Material
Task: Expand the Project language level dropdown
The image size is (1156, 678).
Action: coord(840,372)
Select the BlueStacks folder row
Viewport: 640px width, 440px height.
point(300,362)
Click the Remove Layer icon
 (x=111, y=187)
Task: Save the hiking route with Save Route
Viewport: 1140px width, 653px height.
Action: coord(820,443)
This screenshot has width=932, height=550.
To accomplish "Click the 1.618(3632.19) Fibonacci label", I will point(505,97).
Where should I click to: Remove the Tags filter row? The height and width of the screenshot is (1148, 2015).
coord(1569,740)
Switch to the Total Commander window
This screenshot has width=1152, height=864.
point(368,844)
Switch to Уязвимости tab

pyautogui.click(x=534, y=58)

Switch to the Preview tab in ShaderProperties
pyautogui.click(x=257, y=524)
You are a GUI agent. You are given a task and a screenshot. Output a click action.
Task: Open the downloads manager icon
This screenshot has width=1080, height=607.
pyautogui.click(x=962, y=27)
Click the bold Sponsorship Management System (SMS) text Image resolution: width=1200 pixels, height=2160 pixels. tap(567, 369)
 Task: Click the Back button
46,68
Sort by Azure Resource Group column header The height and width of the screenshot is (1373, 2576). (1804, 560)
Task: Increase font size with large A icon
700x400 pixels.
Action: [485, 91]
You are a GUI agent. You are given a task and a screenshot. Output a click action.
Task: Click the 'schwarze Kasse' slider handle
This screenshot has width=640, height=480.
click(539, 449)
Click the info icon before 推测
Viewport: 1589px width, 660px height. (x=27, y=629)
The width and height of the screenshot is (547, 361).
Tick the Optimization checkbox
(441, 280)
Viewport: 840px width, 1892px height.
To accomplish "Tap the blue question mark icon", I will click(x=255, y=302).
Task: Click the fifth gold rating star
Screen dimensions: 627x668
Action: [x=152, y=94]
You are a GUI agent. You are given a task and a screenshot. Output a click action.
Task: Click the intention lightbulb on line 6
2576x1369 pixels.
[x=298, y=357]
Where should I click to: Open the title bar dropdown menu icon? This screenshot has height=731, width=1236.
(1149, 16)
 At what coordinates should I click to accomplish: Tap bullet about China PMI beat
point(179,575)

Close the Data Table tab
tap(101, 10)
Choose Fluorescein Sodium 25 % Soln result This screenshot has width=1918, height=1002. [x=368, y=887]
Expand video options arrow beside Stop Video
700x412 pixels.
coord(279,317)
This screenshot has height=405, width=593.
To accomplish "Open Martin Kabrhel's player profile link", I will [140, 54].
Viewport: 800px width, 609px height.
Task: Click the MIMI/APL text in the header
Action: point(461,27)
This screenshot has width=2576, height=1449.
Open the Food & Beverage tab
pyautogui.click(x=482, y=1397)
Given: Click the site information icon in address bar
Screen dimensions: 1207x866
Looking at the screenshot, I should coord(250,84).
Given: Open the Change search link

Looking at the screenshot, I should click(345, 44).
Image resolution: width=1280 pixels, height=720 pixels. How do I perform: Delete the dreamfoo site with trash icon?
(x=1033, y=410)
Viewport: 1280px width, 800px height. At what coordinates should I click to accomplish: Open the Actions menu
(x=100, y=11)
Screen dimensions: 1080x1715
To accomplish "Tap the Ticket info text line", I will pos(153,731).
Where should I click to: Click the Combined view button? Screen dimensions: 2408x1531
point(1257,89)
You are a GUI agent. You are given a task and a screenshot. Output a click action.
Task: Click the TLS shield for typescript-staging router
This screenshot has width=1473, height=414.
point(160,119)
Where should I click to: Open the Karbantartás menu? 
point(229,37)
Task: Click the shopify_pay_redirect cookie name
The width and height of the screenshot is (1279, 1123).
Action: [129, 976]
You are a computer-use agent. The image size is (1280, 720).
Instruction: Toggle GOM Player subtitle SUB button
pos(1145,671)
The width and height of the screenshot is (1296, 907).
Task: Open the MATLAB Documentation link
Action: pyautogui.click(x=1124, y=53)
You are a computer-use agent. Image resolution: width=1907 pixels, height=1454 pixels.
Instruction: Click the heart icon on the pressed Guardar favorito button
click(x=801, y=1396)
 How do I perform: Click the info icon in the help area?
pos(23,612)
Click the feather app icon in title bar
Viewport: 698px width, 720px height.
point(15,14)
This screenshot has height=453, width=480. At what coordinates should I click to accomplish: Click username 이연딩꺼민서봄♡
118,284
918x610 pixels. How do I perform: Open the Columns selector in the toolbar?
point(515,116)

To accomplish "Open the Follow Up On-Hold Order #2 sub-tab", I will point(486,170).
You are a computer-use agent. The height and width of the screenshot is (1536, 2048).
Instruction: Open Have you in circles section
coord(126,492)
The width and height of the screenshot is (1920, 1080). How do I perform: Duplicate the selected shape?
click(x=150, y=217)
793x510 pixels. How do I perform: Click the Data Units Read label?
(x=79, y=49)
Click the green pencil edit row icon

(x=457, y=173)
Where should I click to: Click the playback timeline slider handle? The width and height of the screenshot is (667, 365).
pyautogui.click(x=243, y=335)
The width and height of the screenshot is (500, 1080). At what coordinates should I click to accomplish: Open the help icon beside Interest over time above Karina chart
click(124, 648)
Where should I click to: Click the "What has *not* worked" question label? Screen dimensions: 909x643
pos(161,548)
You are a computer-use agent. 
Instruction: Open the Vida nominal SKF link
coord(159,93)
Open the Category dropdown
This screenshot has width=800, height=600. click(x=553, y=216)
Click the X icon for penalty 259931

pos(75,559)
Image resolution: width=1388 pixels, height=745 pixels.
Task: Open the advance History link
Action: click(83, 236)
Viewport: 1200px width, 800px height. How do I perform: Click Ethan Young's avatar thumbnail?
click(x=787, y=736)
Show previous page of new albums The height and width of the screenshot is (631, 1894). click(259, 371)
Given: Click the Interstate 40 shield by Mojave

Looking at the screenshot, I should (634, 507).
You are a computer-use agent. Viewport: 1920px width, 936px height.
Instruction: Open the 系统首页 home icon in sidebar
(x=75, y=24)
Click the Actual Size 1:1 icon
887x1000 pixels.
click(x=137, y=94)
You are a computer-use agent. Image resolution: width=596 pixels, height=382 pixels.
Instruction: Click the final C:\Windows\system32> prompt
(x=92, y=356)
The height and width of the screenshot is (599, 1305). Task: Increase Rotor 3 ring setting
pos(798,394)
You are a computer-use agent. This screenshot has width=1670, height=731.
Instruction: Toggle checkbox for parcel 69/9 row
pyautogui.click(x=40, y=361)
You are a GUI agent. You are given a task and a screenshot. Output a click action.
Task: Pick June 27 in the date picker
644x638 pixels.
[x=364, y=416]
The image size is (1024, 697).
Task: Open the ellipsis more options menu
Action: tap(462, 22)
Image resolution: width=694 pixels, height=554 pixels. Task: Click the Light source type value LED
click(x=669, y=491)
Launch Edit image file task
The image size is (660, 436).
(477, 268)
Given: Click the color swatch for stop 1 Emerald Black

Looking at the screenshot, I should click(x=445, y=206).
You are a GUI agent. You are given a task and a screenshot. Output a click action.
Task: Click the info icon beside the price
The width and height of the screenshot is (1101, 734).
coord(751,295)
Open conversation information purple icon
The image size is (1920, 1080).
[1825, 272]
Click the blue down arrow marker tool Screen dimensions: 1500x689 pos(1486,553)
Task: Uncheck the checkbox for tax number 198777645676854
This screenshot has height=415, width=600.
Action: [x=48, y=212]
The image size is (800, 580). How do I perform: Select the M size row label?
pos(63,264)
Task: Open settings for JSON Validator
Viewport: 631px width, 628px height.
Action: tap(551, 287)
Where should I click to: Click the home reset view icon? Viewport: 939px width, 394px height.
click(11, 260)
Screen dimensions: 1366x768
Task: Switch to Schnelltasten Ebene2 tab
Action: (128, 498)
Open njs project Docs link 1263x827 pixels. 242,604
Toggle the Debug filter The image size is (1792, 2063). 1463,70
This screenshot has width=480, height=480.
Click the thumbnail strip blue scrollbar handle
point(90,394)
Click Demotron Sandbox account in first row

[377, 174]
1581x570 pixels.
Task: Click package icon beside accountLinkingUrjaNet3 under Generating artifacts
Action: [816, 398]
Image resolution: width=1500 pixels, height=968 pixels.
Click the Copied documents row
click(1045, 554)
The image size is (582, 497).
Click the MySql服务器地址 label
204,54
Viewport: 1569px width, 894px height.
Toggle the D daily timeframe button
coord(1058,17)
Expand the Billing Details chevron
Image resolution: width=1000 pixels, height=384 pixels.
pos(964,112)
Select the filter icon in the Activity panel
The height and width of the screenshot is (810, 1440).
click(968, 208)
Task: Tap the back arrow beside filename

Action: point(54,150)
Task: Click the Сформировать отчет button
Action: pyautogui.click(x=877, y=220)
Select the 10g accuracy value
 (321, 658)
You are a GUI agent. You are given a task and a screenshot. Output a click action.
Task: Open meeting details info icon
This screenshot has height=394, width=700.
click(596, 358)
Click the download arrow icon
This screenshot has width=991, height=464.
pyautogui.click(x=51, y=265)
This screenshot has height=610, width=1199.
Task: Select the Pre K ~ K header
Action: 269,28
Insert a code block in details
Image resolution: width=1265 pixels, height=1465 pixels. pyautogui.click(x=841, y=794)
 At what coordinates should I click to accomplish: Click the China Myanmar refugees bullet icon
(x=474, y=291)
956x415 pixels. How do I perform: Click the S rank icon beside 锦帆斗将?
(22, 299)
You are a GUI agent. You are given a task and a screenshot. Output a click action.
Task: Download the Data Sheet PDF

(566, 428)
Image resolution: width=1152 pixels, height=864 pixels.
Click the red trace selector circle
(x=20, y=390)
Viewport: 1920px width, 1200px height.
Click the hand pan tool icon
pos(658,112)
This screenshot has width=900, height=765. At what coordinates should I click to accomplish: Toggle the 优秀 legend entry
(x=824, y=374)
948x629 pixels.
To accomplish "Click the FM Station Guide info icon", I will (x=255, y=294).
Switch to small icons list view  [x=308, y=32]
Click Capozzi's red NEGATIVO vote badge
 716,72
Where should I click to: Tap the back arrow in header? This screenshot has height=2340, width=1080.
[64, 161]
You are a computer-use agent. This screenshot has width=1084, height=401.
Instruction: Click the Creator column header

Instructions to follow
Reproduce the entries from the first line through the line with "coord(1569,740)", replacing every "screenshot" with "image" and keeping everything else the same.

Task solution
Task: Expand the Project language level dropdown
The image size is (1156, 678).
Action: coord(840,372)
Select the BlueStacks folder row
Viewport: 640px width, 440px height.
point(300,362)
Click the Remove Layer icon
 (x=111, y=187)
Task: Save the hiking route with Save Route
Viewport: 1140px width, 653px height.
Action: coord(820,443)
This image has width=932, height=550.
To accomplish "Click the 1.618(3632.19) Fibonacci label", I will point(505,97).
Where should I click to: Remove the Tags filter row? The height and width of the image is (1148, 2015).
coord(1569,740)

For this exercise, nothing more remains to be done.